MS. COSTER replied that it is a policy call that Representative
Croft can address. She commented that the Department of Law really
doesn't want to disclose information on an investigation to hardly
anyone because it could be compromised. For instance, a witness
could be contaminated for asking questions, or the defense could
get rid of evidence as the result of the press asking questions.
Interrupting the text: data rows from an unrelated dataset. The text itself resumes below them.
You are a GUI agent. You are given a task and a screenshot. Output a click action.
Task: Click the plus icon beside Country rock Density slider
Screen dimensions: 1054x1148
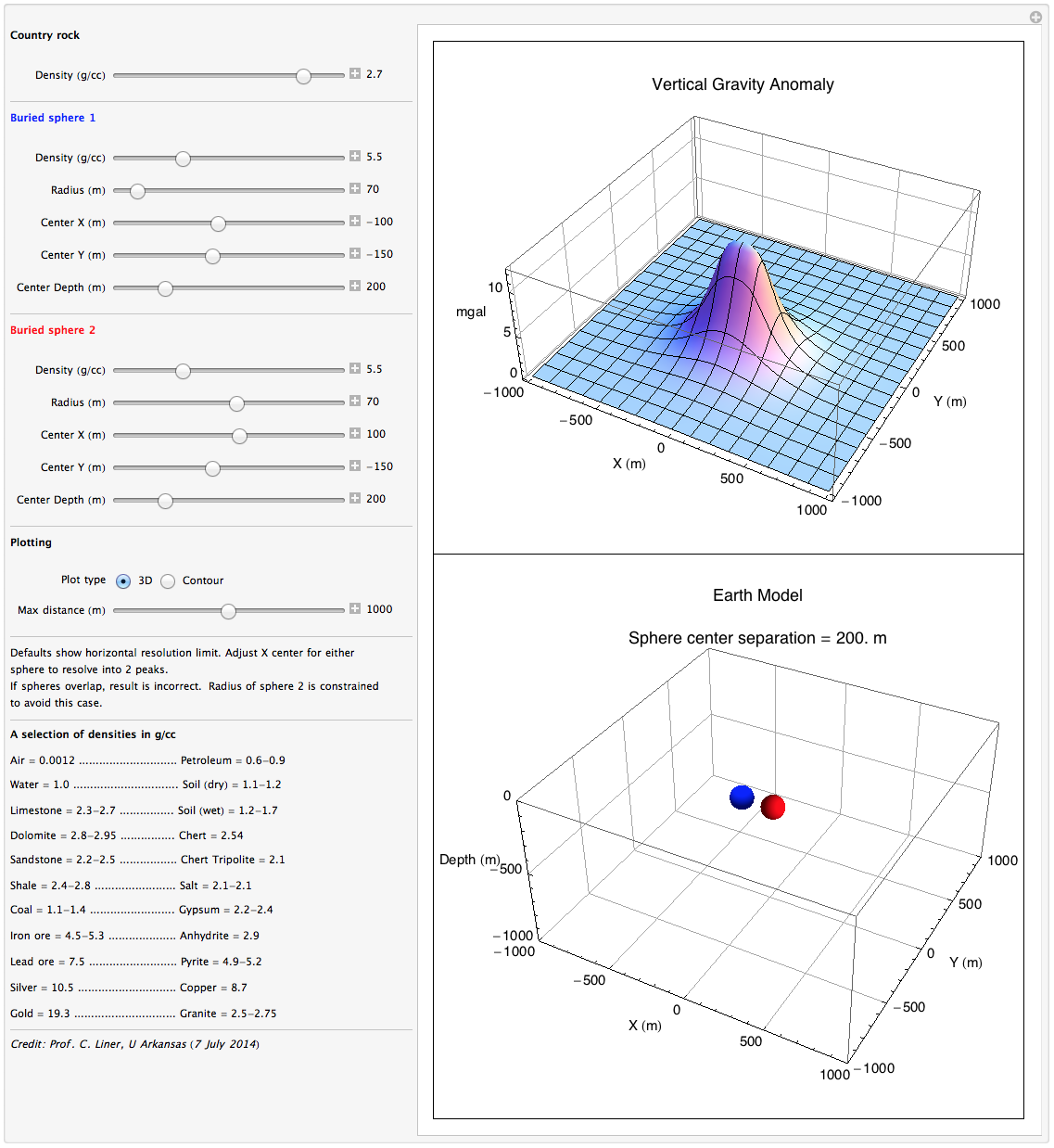(x=354, y=75)
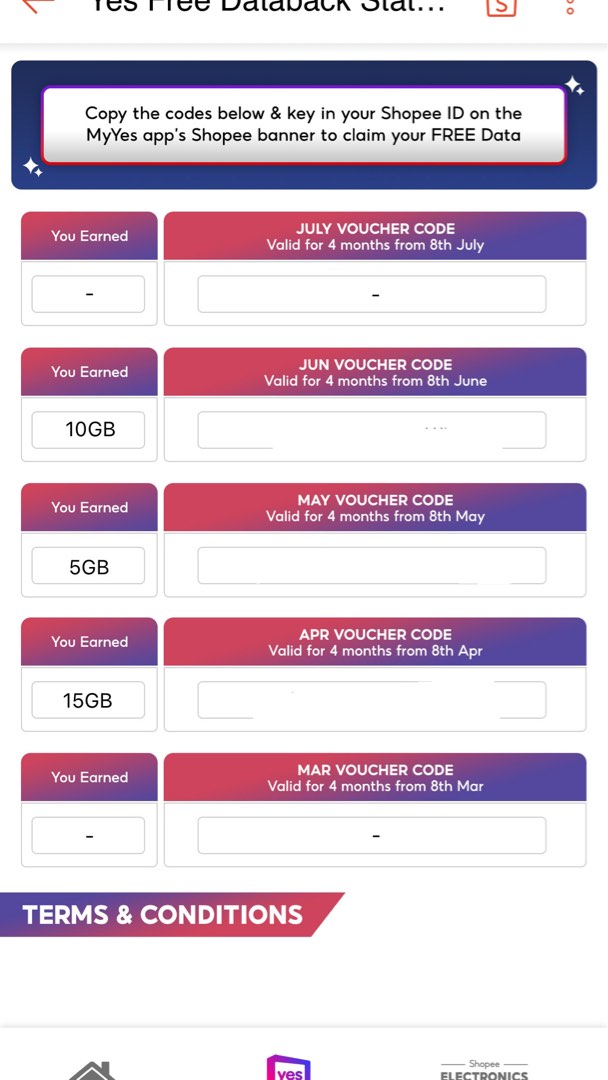Click the July voucher code field

[x=372, y=293]
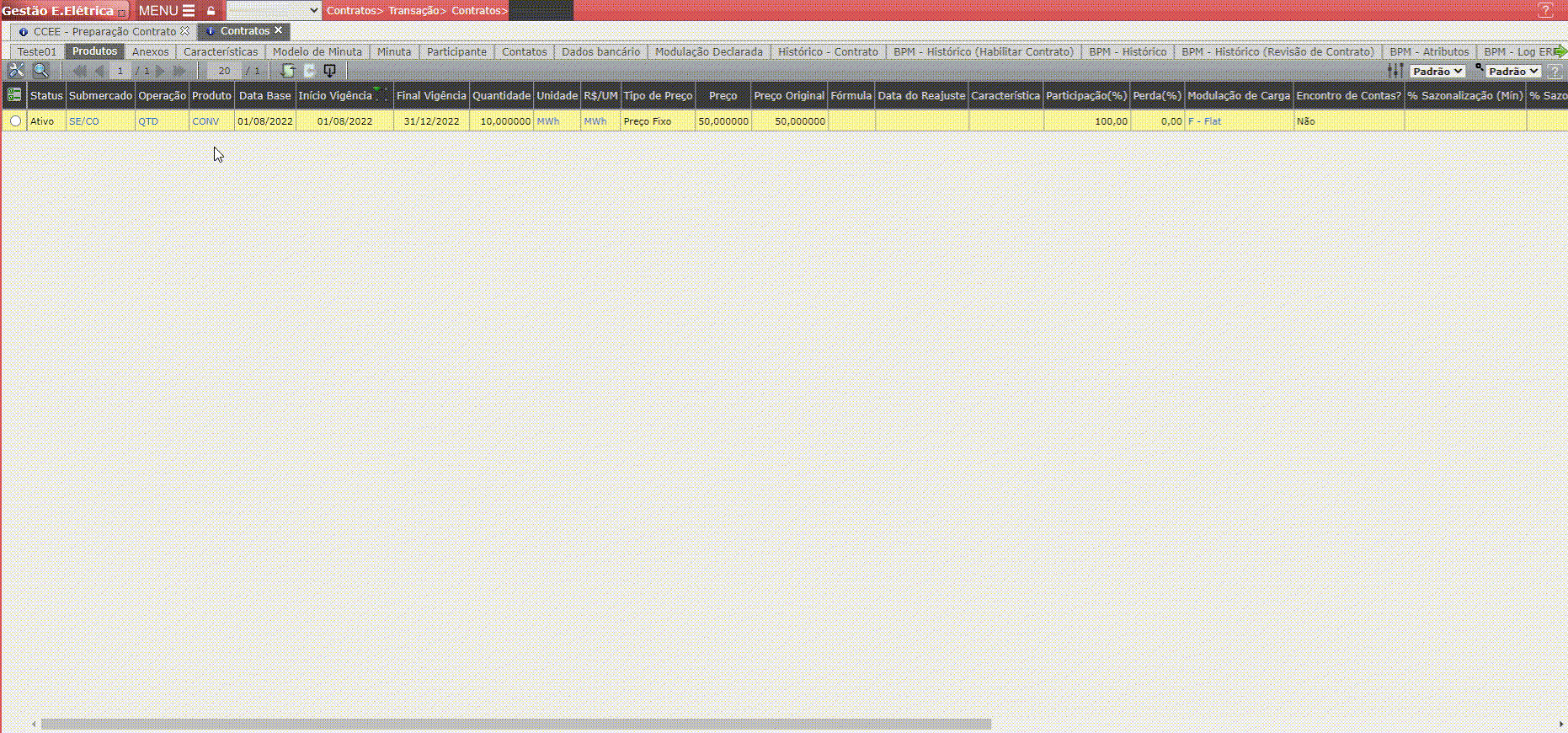Click the lock icon beside MENU
The image size is (1568, 733).
point(211,11)
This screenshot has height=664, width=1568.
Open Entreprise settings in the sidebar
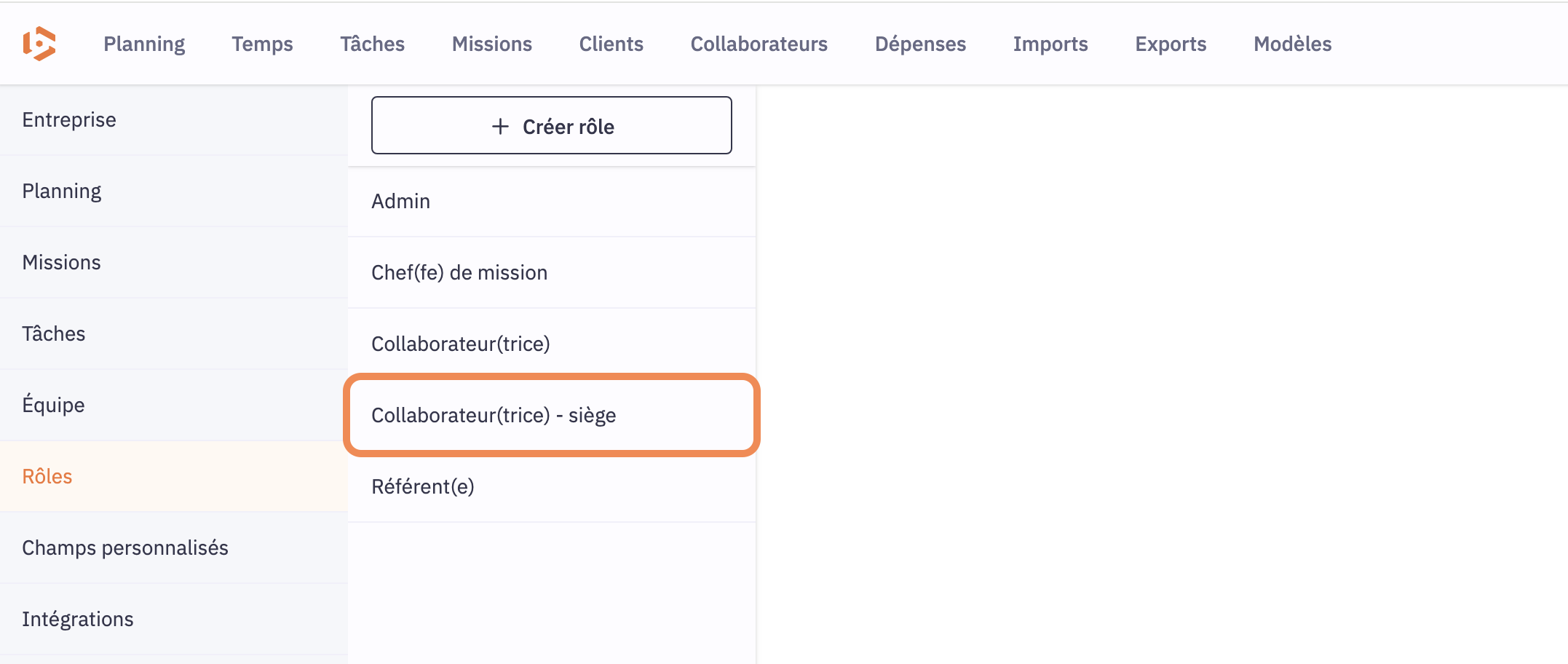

She believes that Representative Croft focused on the complainants
so that they would know whether or not an investigation was being
pursued.
Number 1245
REPRESENTATIVE CROFT stated that the bill is narrow so that the
Office of the Attorney General can only tell a narrow class of
people - the complainant(s). Yes, that class of people could
divulge the information, but they seem like the least likely to
want to compromise the investigation. In that regard, he is
comfortable in letting them have some information about the case.
Number 1289
REPRESENTATIVE KERTTULA asked what the standard is for libel now.
Number 1300
REPRESENTATIVE CROFT answered that, according to his understanding,
there are two constitutional restrictions in relation to the
statement of libel. There has to be some sort of malice. After
that, if it is a matter of public concern, the New York Times
standards apply. If it is not a matter of public concern, simple
negligent standards apply. But, if it is a matter of public
concern, it has to be a person knew of a falsehood and was reckless
about the falsehood. In effect, the bill declares consumer
protection a matter of public concern and apply the actions in
Section 3, of the bill.
Number 1367
REPRESENTATIVE GREEN made a motion to move HB 244, as amended, out
of committee with individual recommendations and attached zero
fiscal note. There being no objection, CSHB 244(JUD) moved from
the House Judiciary Standing Committee.
HB 58 - OIL & GAS AUDITS
CHAIRMAN KOTT announced the next order of business would be HOUSE
BILL NO. 58, "An Act relating to certain audits regarding oil and
gas royalty and net profits and to audits regarding costs relating
to exploration incentive credits and oil and gas exploration
licenses; and providing for an effective date."
CHAIRMAN KOTT brought up HB 58 in order to set it aside
temporarily. [HB 58 was held.]
HJR 5 - DEDICATED HIGHWAY AND HARBOR FUNDS
CHAIRMAN KOTT announced the next order of business would be HOUSE
JOINT RESOLUTION NO. 5, Proposing amendments to the Constitution of
the State of Alaska creating a highway fund and a harbor fund.
CHAIRMAN KOTT brought up HJR 5 in order to set it aside
temporarily. [HJR 5 was held.]
ADJOURNMENT
Number 1413
There being no further business before the committee, the House
Judiciary Standing Committee meeting was adjourned at 3:25 p.m.